[THE TASK]
Find the line with "Click the gray scrollbar track above thumb" in the records below. Copy it and every line after it, up to and including the line with "Click the 业界精英".
---------- MATERIAL FOR THIS TASK
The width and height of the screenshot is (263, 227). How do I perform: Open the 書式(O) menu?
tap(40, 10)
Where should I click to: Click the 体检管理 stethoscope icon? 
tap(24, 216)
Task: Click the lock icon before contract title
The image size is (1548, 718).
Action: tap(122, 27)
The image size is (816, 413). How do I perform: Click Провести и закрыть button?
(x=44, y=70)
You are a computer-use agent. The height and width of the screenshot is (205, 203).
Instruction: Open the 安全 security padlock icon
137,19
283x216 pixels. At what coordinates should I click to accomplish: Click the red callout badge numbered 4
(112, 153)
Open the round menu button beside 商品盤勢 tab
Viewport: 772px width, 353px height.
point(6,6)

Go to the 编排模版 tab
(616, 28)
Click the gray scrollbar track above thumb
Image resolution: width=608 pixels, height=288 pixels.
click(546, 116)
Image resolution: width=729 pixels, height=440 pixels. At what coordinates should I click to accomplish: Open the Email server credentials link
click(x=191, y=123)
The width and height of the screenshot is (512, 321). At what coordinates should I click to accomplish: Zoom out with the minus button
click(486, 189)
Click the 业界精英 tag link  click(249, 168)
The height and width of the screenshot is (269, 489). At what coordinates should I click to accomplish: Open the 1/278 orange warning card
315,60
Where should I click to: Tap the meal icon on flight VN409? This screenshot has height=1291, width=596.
--------------------
[RESULT OF THIS EXERCISE]
Click the gray scrollbar track above thumb
Image resolution: width=608 pixels, height=288 pixels.
click(546, 116)
Image resolution: width=729 pixels, height=440 pixels. At what coordinates should I click to accomplish: Open the Email server credentials link
click(x=191, y=123)
The width and height of the screenshot is (512, 321). At what coordinates should I click to accomplish: Zoom out with the minus button
click(486, 189)
Click the 业界精英 tag link  click(249, 168)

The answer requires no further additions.